Tutorial PM5

PM5: Data-Driven Healthcare: Applications to Neurology, Psychiatry and Opthalmology

Keshab K. Parhi, University of Minnesota

Abstract: Availability of large amount of data and computing resources continue to pave the way for data-driven healthcare that was not possible before. Both traditional and deep machine learning methods will play important roles for data-driven healthcare. This tutorial will present a brief review of machine learning methods and their applications to data-driven healthcare. Signal processing approaches for feature selection will be reviewed. Methods to rank features will be discussed. Datadriven healthcare applications from neurology, psychiatry and ophthalmology will be discussed. In the context of neurology, applications of signal processing and machine learning will be demonstrated for applications such as patient-specific seizure prediction and detection using scalp and intra-cranial electroencephalogram (EEG). Applications of causality and network analysis approaches to identify seizure focus will be discussed. Effective seizure prediction can enable closed-loop neuromodulation based on implantable devices. In the context of psychiatry, approaches to discovering biomarkers for schizophrenia from magnetoencephalogram (MEG) will be discussed. Then discovery of local and global biomarkers for mental disorders from functional MRI (fMRI) will be presented. Examples of mental disorders include: borderline personality disorder (BPD), major depressive disorder (MDD) and obsessive compulsive disorder (OCD). Machine learning applications for ophthalmology will address diabetic retinopathy screening, age-related macular degeneration (AMD), and diabetic macular edema (DME) from fundus camera images and optical coherence tomography (OCT) images. Finally, a review of various applications of deep learning for healthcare will be presented.


Keshab K. Parhi

He (Fellow’1996) received the B.Tech. degree from the Indian Institute of Technology (IIT), Kharagpur, in 1982, the M.S.E.E. degree from the University of Pennsylvania, Philadelphia, in 1984, and the Ph.D. degree from the University of California, Berkeley, in 1988. He has been with the University of Minnesota, Minneapolis, since 1988, where he is currently Distinguished McKnight University Professor and Edgar F. Johnson Professor in the Department of Electrical and Computer Engineering.

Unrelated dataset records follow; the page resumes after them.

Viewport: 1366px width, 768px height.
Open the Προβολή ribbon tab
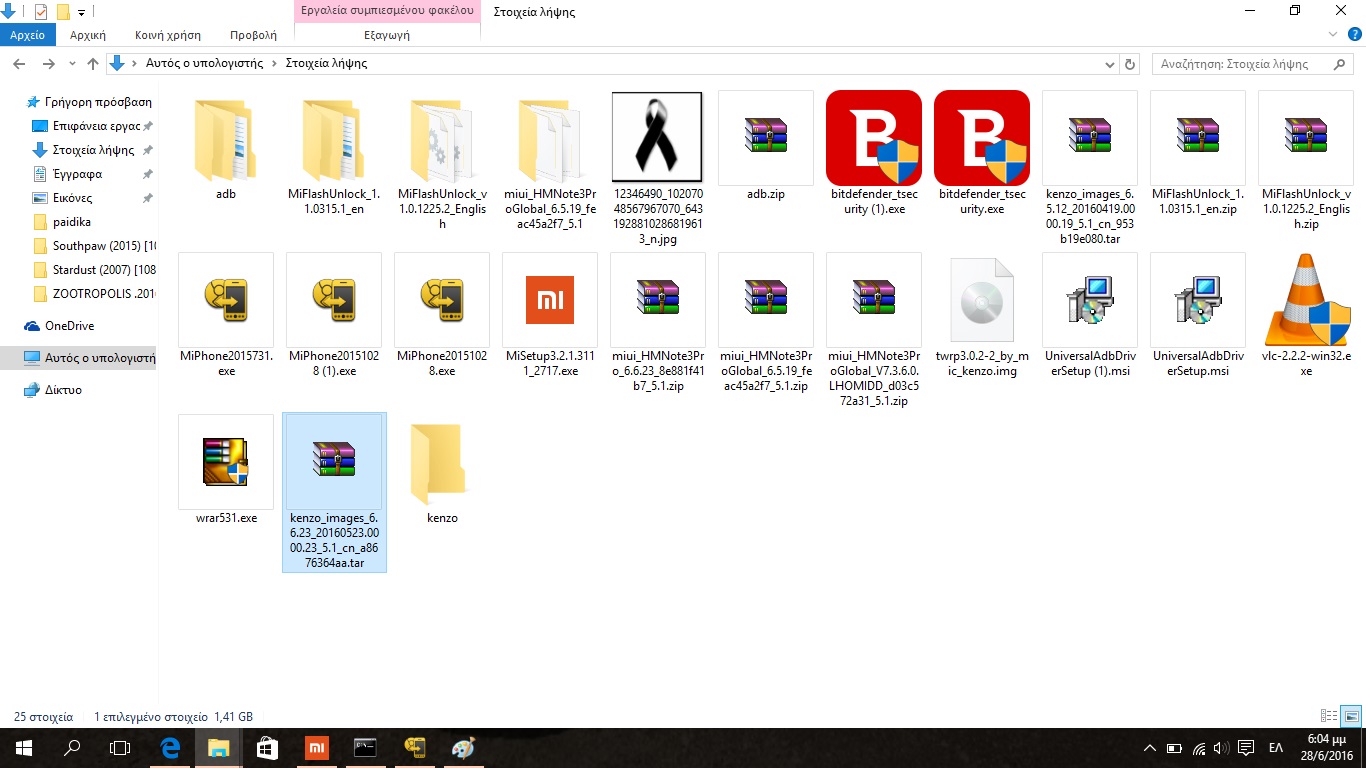[253, 35]
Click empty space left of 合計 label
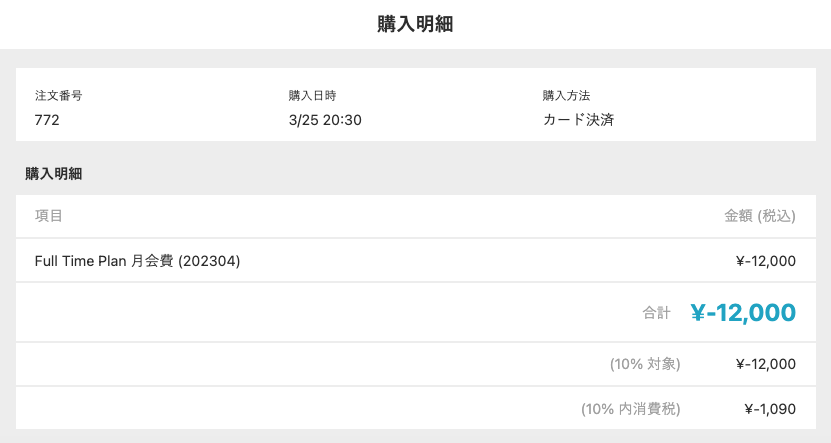The height and width of the screenshot is (443, 831). click(300, 313)
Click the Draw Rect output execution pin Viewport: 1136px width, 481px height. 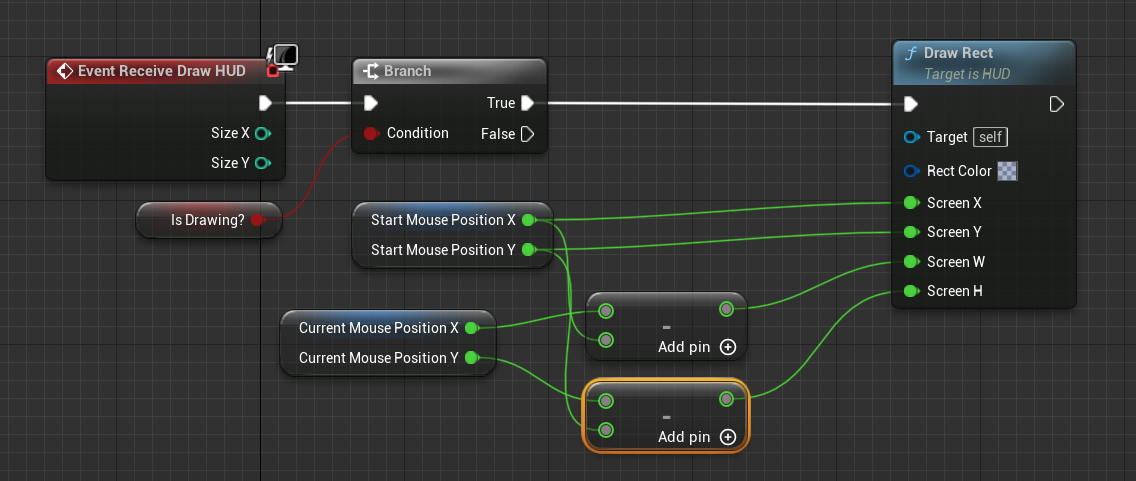1057,104
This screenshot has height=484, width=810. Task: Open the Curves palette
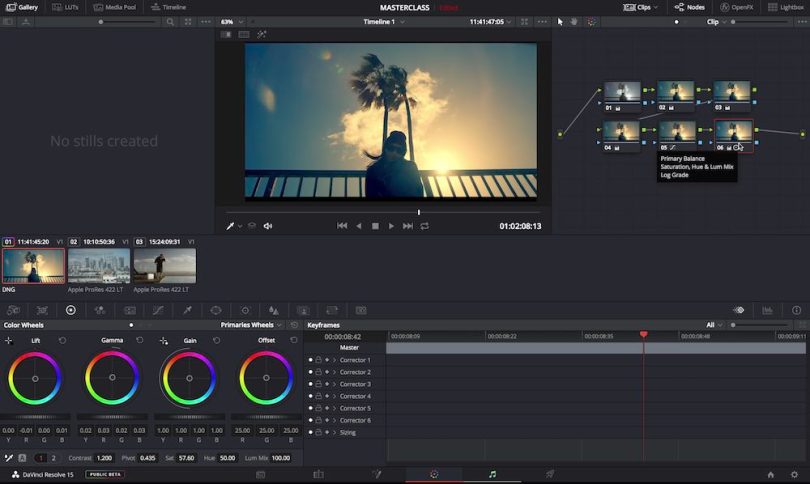[157, 310]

He has published 600 papers, is the inventor of 29 patents, and has authored the textbook VLSI Digital Signal Processing Systems (Wiley, 1999) and coedited the reference book Digital Signal Processing for Multimedia Systems (Marcel Dekker, 1999). Dr. Parhi is widely recognized for his work on high-level transformations of iterative data-flow computations, for developing a formal theory of computing for design of digital signal processing systems, and for his contributions to multi-gigabit Ethernet systems on copper and fiber and for backplanes. His current research addresses VLSI architecture design of signal processing systems, hardware security, and molecular computing. He is also currently working on intelligent classification of biomedical signals and images, for applications such as seizure prediction and detection, schizophrenia classification, biomarkers for mental disorders, brain connectivity, and diabetic retinopathy screening.  Dr. Parhi is the recipient of numerous awards including the 2017 Mac Van Valkenburg award and the 2012 Charles A. Desoer Technical Achievement award from the IEEE Circuits and Systems Society, the 2004 F. E. Terman award from the American Society of Engineering Education, the 2003 IEEE Kiyo Tomiyasu Technical Field Award, the 2001 IEEE W. R. G. Baker prize paper award, and a Golden Jubilee medal from the IEEE Circuits and Systems Society in 2000. He is a Fellow of IEEE (1996) and the American Association for Advancement of Science (AAAS) (2017). He served as the Editor-inChief of the IEEE Trans. Circuits and Systems, Part I during 2004-2005, as Chair of the VLSI Systems and Applications Technical Committee during 2002-2004, and as an elected member of the Board of Governors of the IEEE Circuits and Systems society from 2005 to 2007.